■ Task instructions
Count the lines in the listing below that contain the string "This", matching case exactly, and reply with only that number.

·····

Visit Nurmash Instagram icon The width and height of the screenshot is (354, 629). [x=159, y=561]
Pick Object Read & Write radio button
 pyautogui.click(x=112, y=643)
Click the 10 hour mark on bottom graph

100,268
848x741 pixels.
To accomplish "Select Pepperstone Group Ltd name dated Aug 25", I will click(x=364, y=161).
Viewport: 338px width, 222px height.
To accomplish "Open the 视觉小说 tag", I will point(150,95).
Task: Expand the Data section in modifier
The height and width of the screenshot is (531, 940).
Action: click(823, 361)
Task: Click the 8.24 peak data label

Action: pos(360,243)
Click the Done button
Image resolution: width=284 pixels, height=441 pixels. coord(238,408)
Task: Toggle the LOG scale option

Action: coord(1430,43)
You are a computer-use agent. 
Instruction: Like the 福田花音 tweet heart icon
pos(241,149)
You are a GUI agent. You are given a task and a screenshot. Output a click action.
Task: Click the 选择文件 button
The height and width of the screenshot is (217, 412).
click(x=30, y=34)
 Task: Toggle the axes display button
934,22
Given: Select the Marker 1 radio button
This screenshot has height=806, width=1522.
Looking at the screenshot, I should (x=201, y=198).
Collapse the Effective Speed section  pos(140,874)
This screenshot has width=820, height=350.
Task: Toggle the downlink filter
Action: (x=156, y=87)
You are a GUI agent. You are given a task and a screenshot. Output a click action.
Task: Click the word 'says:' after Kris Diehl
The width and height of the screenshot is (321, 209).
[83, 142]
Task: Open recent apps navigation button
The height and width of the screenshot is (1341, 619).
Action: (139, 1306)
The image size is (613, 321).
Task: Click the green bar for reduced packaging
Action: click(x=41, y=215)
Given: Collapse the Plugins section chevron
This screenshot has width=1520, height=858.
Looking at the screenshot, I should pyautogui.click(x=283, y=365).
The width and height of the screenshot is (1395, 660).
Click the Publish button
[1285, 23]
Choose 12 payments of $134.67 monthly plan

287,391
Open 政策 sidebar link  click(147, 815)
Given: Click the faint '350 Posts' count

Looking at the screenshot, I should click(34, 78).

·····

■ Exercise result
3